## Input rows
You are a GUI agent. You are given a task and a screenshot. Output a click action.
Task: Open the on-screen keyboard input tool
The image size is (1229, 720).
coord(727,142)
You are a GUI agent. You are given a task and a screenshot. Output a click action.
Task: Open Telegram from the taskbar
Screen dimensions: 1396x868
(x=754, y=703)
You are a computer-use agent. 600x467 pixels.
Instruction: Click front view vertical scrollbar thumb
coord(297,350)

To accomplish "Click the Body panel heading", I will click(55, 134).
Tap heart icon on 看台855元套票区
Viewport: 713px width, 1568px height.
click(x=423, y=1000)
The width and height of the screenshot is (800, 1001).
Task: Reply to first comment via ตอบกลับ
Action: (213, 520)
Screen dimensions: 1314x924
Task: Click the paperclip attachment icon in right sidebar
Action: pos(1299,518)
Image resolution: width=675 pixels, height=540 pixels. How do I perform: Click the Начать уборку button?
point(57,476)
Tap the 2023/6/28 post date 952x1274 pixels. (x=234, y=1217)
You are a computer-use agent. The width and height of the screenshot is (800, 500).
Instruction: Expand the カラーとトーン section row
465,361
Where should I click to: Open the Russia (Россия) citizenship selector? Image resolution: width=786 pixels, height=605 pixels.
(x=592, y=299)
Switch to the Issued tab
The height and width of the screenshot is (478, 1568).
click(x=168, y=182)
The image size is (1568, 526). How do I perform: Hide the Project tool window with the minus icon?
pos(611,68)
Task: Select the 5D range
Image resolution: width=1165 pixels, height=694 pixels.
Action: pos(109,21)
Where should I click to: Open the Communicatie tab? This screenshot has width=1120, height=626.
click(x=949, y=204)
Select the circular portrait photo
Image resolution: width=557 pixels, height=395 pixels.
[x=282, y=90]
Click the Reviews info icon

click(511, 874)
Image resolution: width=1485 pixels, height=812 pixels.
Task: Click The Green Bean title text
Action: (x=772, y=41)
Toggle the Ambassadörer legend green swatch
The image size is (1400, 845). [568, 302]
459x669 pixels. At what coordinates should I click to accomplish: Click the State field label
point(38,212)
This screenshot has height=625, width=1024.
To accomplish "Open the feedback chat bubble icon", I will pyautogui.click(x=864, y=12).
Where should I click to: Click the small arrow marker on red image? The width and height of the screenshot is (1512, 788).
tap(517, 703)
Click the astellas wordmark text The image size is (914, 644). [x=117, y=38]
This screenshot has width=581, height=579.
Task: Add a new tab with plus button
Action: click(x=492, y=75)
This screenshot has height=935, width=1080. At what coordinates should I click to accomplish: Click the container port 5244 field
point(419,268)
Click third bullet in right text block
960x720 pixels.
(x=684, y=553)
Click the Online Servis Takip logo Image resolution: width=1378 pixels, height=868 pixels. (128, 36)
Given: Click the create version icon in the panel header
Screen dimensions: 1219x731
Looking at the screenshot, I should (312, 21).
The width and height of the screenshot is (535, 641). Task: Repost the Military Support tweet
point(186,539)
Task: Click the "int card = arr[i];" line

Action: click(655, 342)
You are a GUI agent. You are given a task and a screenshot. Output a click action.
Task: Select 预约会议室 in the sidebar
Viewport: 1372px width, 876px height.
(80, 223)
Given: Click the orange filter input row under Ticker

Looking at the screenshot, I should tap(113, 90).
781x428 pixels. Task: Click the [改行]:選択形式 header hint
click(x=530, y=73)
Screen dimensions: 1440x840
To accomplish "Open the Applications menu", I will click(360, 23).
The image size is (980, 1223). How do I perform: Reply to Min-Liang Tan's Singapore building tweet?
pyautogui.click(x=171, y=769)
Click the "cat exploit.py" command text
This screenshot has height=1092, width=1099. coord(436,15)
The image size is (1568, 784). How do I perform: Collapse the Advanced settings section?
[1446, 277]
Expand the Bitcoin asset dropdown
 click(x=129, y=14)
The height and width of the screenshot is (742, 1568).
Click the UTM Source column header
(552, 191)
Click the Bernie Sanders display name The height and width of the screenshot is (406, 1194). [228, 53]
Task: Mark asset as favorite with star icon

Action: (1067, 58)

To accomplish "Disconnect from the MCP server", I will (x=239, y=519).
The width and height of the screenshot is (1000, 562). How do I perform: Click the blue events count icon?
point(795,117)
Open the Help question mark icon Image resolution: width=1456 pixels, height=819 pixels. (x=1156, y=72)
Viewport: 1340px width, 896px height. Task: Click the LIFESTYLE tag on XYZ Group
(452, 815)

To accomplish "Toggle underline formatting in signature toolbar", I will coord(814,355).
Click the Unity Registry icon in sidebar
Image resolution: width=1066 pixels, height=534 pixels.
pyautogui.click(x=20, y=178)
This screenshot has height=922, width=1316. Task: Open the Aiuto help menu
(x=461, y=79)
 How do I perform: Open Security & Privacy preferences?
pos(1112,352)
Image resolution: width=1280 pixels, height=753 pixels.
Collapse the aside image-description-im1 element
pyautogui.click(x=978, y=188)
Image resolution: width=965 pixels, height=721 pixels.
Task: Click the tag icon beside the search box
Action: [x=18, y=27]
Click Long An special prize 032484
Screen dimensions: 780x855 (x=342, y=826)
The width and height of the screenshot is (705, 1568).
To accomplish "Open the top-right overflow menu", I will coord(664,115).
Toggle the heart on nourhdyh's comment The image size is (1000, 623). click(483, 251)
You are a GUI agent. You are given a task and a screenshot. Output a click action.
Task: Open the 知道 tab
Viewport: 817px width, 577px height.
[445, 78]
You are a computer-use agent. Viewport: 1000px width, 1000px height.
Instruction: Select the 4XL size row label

## Problem to work on
Can you turn everything from the line containing "Open the Help" down to the line containing "I will coord(814,355)." into a JSON list of strings, with one string per line and blank lines left out?

## Worked solution
[
  "Open the Help question mark icon Image resolution: width=1456 pixels, height=819 pixels. (x=1156, y=72)",
  "Viewport: 1340px width, 896px height. Task: Click the LIFESTYLE tag on XYZ Group",
  "(452, 815)",
  "To accomplish \"Toggle underline formatting in signature toolbar\", I will coord(814,355)."
]